The image shows a chaotic swing stick dynamical system in motion. Our work aims at identifying and extracting the minimum number of state variables needed to describe such system from high dimensional video footage directly. Credit: Yinuo Qin/Columbia Engineering.

The team showed the AI a video of “wacky wavy inflatable arm flailing tube men” of Family Guy fame, thrashing in front of a used car lot. A few hours of analysis returned eight variables. A lava lamp video also gave eight variables.

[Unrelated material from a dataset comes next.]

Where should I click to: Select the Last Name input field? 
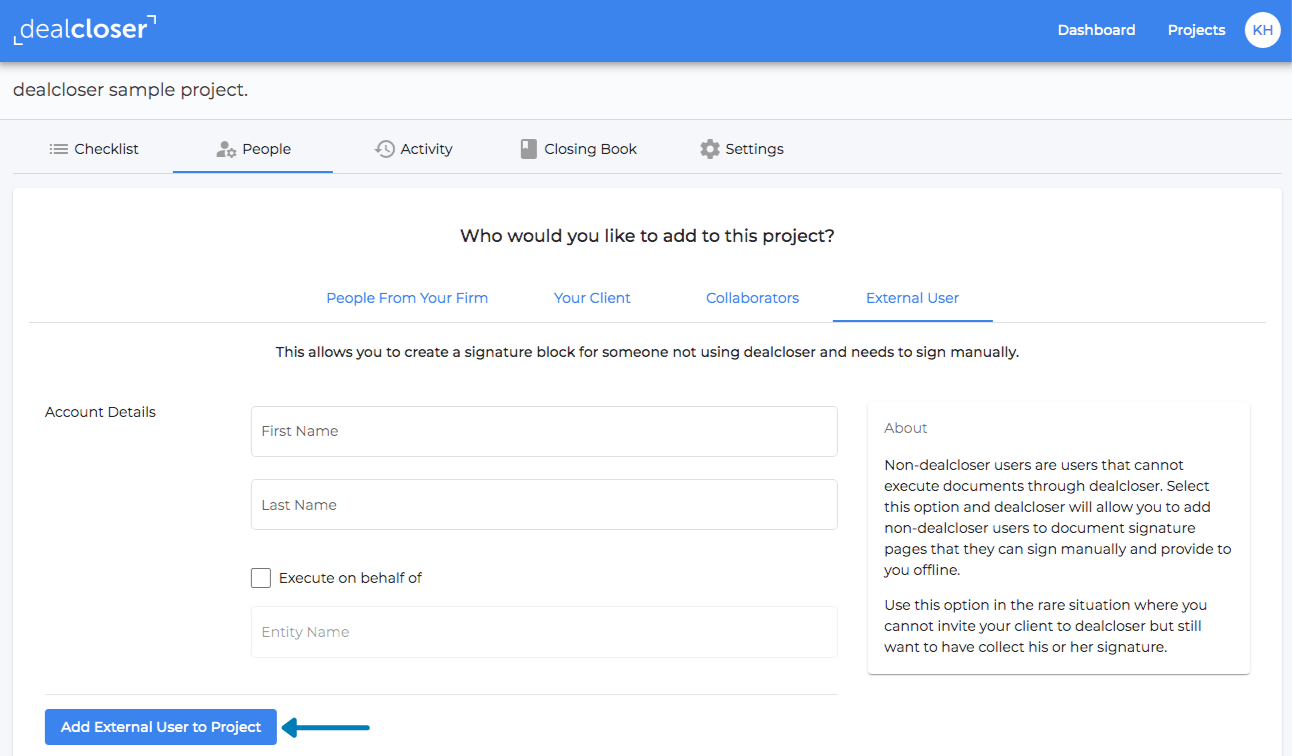coord(544,504)
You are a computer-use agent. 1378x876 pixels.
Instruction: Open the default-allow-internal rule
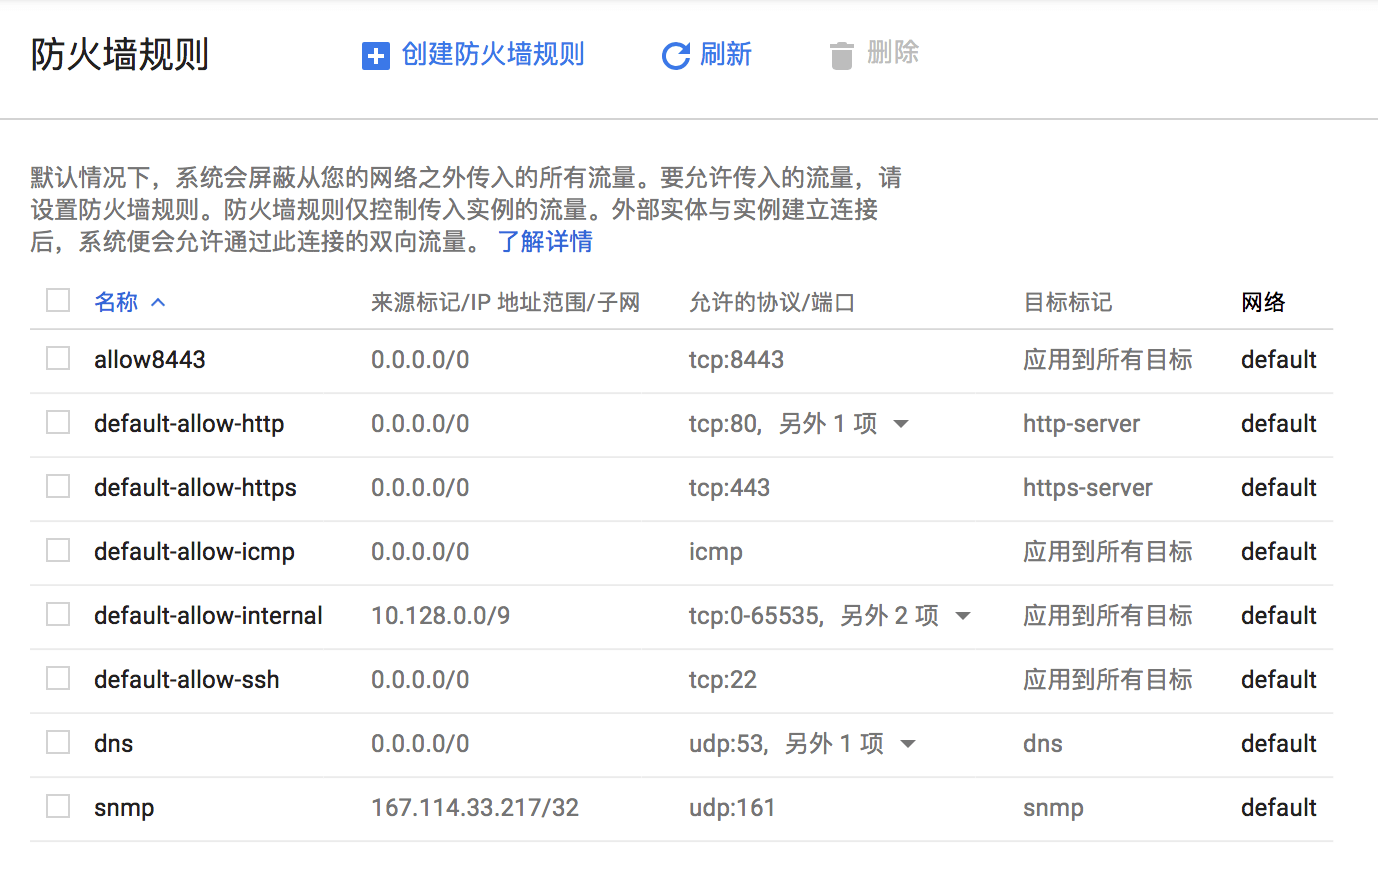(208, 615)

A looped video of a fireplace produced 24 variables.

The researchers wonder if the sets of variables were different every time the program was restarted, or if it was finding the same unique set of variables for each system.

“I always wondered, if we ever met an intelligent alien race, would they have discovered the same physics laws as we have, or might they describe the universe in a different way?” asks Lipson. “Perhaps some phenomena seem enigmatically complex because we are trying to understand them using the wrong set of variables.?”

In the experiments, the number of variables remained unchanged, but the specific variables varied each time the AI restarted. This indicates there are alternative ways to describe the systems – and by extension the universe – and it’s possible that our choices aren’t perfect.

Such AI tools may help scientists grasp complex phenomena which eludes current theoretical understanding. “While we used video data in this work, any kind of array data source could be used – radar arrays, or DNA arrays, for example,” explains co-author Kuang Huang.

Lipson argues that scientists may be misinterpreting or failing to understand many phenomena simply because they don’t have a good set of variables. “For millennia, people knew about objects moving quickly or slowly, but it was only when the notion of velocity and acceleration was formally quantified that Newton could discover his famous law of motion F = ma.”

Similarly, the variables of temperature and pressure needed to be described before the laws of thermodynamics could be formalised. The same is true for any scientific theory – to develop a theory, you need the variables first. “What other laws are we missing simply because we don’t have the variables?” asks co-author and mathematics professor Qiang Du.